Ankara Tabip Odası İnsan Hakları Komisyonu, hapishanelerde “Kronik hastalık nedenli infaz ertelemelerinin yapılması” talebi ile şube binasında basın toplantısı düzenledi. Toplantıda açıklamayı Ankara Tabip Odası İnsan Hakları Komisyonu Başkanı Ayşe Ülker yaptı.
Tekirdağ F Tipi Hapishanesinde bulunan Kuddusi Okkır’a 2007 yılında hapishanedeyken akciğer kanseri teşhisi konulduğunu hatırlatan Ülker, Okkır’ın serbest bırakıldıktan5 gün sonra yaşamını yitirdiğini ifade etti.
Ayşe Özdoğan’ın kanser hastalığına rağmen tutuklandığını, kamuoyu basıncıyla infaz ertelemesine gidilerek serbest bırakıldığını belirten Ülker Mehmet Emin Özkan hakkında şunları söyledi:
“Uzun yıllardır hücrede kalmasının da etkisiyle işitme kaybı, sindirim ve solunum rahatsızlıkları, unutkanlık gibi birçok kronik hastalığı bulunuyor. Cezaevinde kalp krizi geçirmiş olduğu ifade edildi. Hastalıklarından dolayı kişisel ihtiyaçlarını tek başına karşılayamıyor, yardımsız yürüyemiyor, ayakta duramıyor. Mehmet Emin Özkan son olarak medyaya, elleri kelepçeli bir şekilde hastaneye götürülürken zorlukla yürüdüğü videosuyla yansıdı. Adli Tıp Kurumu Başkanlığı Özkan hakkında pek çok kez ‘cezaevinde kalabilir’ raporu verdi.”

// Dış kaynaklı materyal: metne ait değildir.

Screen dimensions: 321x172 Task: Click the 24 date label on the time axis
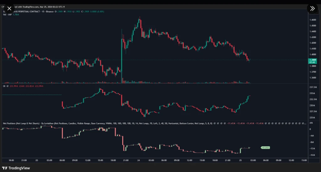139,160
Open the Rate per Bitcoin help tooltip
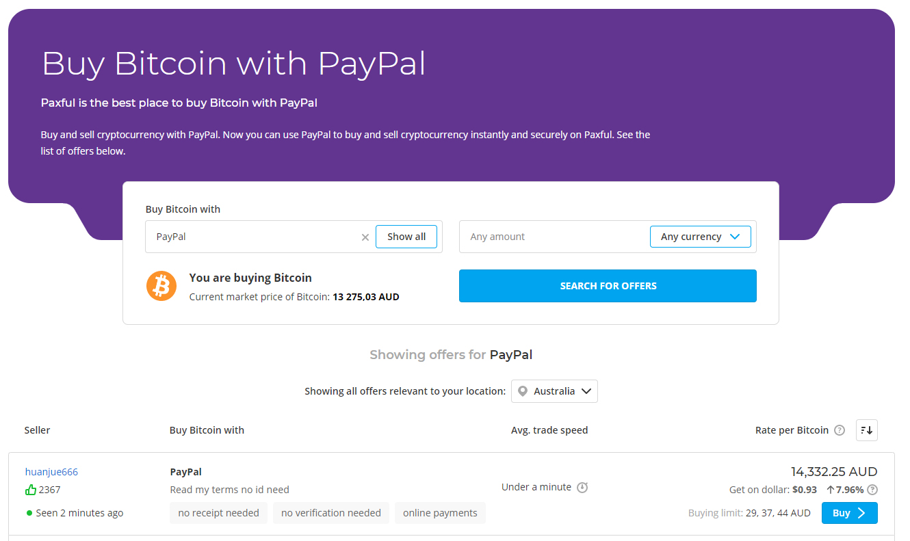The height and width of the screenshot is (541, 910). tap(839, 430)
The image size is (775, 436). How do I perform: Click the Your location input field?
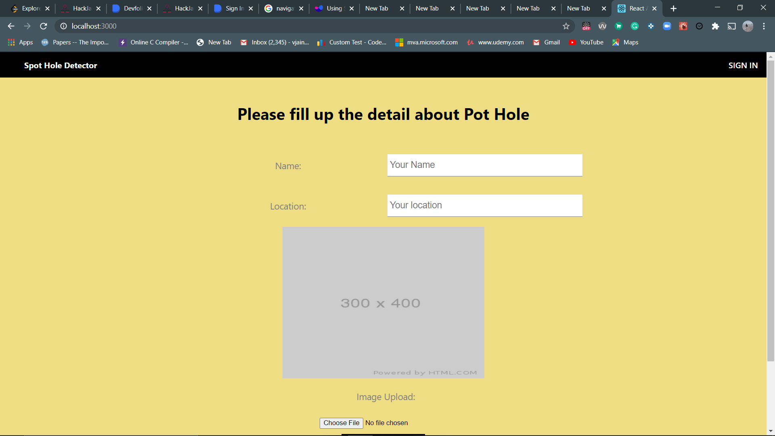484,205
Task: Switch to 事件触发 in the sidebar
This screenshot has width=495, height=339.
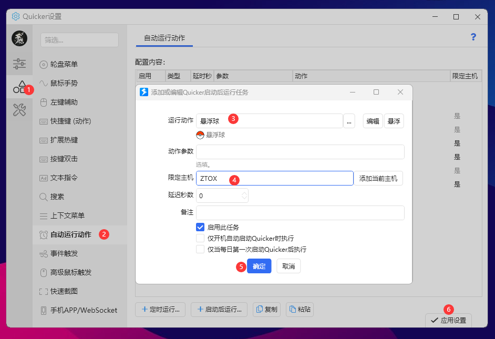Action: point(64,253)
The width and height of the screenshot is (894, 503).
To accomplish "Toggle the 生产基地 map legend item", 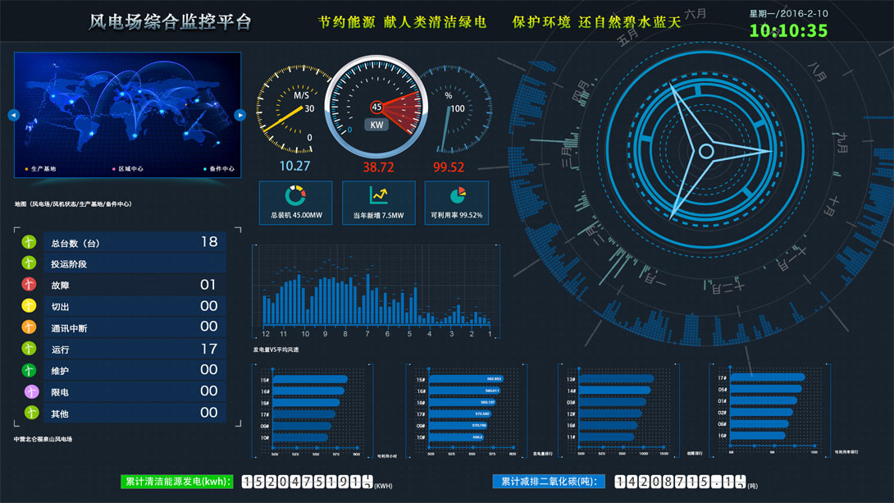I will click(x=41, y=169).
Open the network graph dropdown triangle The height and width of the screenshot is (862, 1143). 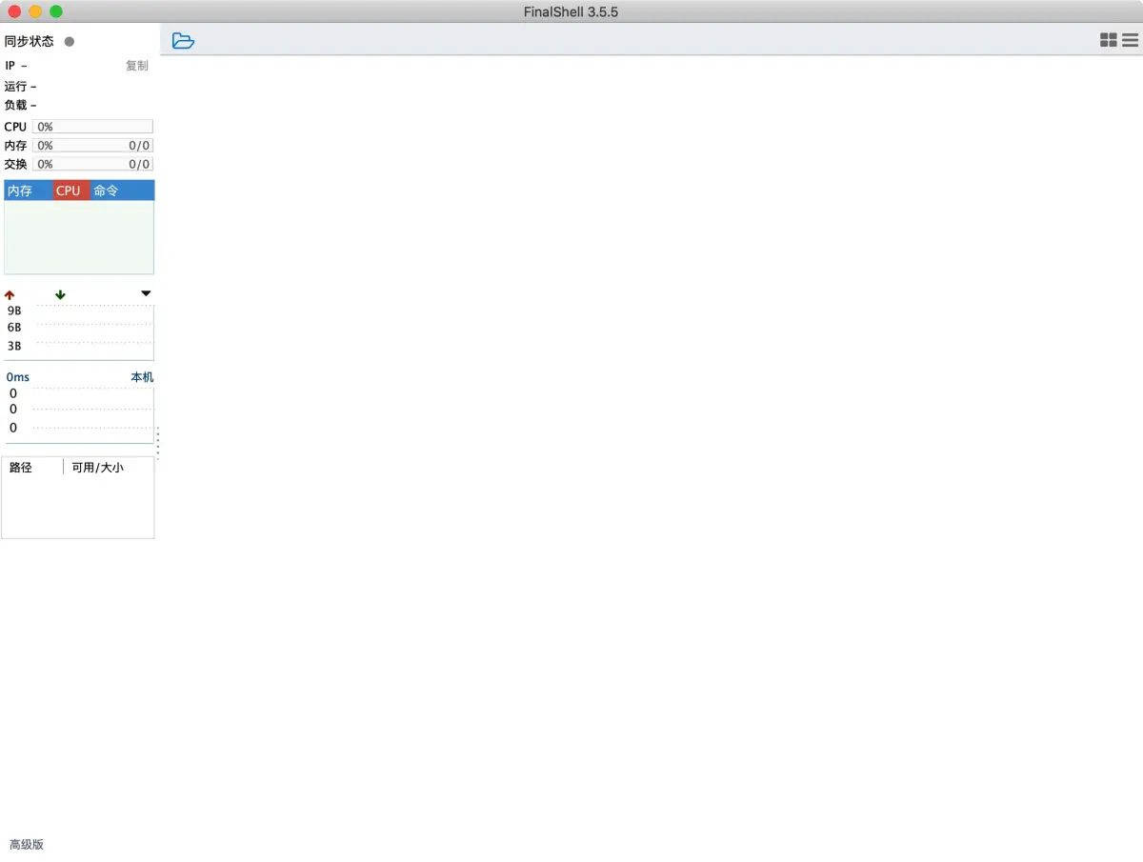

Adalet Bakanlığı’nın açıkladığı verilere göre son 3 ayda 13 mahpusun yaşamını yitirdiğini belirten Ülker, şu öneri ve talepleri sıraladı:
“*Devlet, sağlık hizmetini vermekle, ortaya çıkan hastalıkların tedavisini üstlenmekle yükümlü olup cezaevi yönetimi ve kurum hekimi gibi görevlilerle işbirliği halinde olmalıdır.
*Sağlığa erişim sürecinde, cezaevi personeli ve kolluk kuvvetlerinin görev tanımı dışı davranışlarına engel olunmalı, hizmete erişmeyi kesintiye uğratmaları engellenmelidir.
*Cezaevi hekiminin bağımsızlığı konusunda özen gösterilmeli, periyodik sağlık denetimleri, önlem alınması gereken hastalıklar ile sağlık koşulları yönünden alınması gereken çabalarına engel olunmamalıdır.
*Cezaevlerinde, yeni teknolojilerin kullanımı ve uzmanlaşmış sağlık bakım hizmetlerinin sunulabilmesi ve tıbbi bakım standartlarının sağlanması ve nitelikli sağlık çalışanı sağlanması için çaba gösterilmelidir.
*Hükümlü veya tutuklunun hastaneye sevkini gerektirecek bir durum varsa kurum hekimi bunu cezaevi yönetimine hemen bildirmeli, konsültasyon, gerekirse nakil ve izlem için yazılı protokoller hazırlanmalı, sağlık personelinin nakil istedikleri durumlarda kullanılacak araç ve personel hazır bulundurulmalıdır.
*F tipi cezaevlerinde tecrit ve izolasyon ortamı, insan ruh ve beden sağlığına zararlıdır. Bu ortamlar kanser ve diğer kronik hastalıkların ilerlemesine ve nüks etmesine zemin hazırlar. F tipi cezaevi yapmaktan vazgeçilmelidir.
*Cezaevi personelinin ekonomik-özlük hakları iyileştirilmeli, çalışma saatleri düzenlenmeli, hizmet içi eğitim ve moral-motivasyona yönelik çabalar arttırılmalıdır.
*Bütün bunlara ek olarak cezaevleri kapalı bir kutu, gizli ve özel bir alan olmaktan çıkarılarak bağımsız izleme kurulları, sivil toplum örgütleri, bağımsız araştırmacılar, akademisyenler ve meslek örgütleri üzerinden kamuoyunun denetimine açılmalıdır.”